== SET PROBLEM ==
Rewrite the items from the line with "How do I perform: Click the Share button?" through the end of the items, both ends included and requests kept. Rescale every coordinate in the answers by multiplying it by 1.65 and rounding to a whole number, with halves rounded up.

[Records from a dataset]

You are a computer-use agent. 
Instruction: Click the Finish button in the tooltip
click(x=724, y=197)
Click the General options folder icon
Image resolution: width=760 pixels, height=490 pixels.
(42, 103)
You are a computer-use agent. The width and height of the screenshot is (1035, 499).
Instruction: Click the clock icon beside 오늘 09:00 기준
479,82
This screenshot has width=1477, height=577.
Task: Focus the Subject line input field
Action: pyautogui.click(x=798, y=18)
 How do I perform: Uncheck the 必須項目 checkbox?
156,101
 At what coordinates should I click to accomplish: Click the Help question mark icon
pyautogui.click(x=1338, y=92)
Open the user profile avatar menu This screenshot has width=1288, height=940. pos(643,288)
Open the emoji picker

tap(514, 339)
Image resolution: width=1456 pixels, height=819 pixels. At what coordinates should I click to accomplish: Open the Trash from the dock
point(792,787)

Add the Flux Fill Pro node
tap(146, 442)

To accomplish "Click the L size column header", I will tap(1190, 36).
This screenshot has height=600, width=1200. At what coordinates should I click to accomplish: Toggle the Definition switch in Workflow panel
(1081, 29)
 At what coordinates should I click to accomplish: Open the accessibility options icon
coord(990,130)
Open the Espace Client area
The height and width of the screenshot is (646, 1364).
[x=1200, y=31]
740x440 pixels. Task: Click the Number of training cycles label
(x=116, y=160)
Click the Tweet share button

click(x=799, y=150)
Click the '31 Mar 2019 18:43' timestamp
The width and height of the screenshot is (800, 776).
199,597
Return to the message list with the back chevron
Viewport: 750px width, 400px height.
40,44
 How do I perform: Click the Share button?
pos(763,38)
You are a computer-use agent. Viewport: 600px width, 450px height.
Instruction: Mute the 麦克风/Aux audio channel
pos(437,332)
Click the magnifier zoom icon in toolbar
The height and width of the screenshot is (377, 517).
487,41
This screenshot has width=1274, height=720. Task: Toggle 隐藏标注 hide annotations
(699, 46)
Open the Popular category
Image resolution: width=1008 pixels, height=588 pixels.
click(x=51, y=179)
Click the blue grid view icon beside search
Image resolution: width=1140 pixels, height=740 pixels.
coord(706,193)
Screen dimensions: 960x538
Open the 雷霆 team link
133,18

== THE SOLUTION ==
 How do I perform: Click the Share button?
pos(1259,63)
You are a computer-use agent. Viewport: 600px width, 450px height.
Instruction: Mute the 麦克风/Aux audio channel
pos(721,548)
Click the magnifier zoom icon in toolbar
The height and width of the screenshot is (377, 517).
804,68
This screenshot has width=1274, height=720. Task: Toggle 隐藏标注 hide annotations
(1153, 76)
Open the Popular category
Image resolution: width=1008 pixels, height=588 pixels.
click(x=84, y=295)
Click the blue grid view icon beside search
Image resolution: width=1140 pixels, height=740 pixels.
coord(1165,318)
Screen dimensions: 960x538
Open the 雷霆 team link
219,30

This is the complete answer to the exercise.